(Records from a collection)

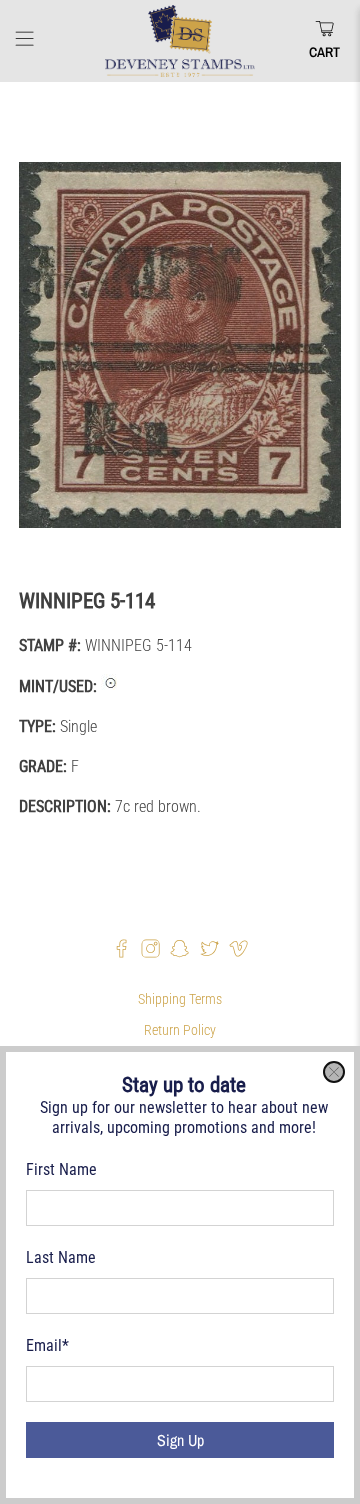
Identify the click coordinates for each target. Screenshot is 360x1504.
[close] (334, 1072)
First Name (61, 1169)
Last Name (61, 1257)
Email (47, 1345)
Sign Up (180, 1440)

TASK TO COMPLETE: Every record above should be transcribed exactly; the pictures stay out of the copy.

YOUR RESPONSE:
Identify the click coordinates for each target. Screenshot is 360x1504.
[close] (334, 1072)
First Name (61, 1169)
Last Name (61, 1257)
Email (47, 1345)
Sign Up (180, 1440)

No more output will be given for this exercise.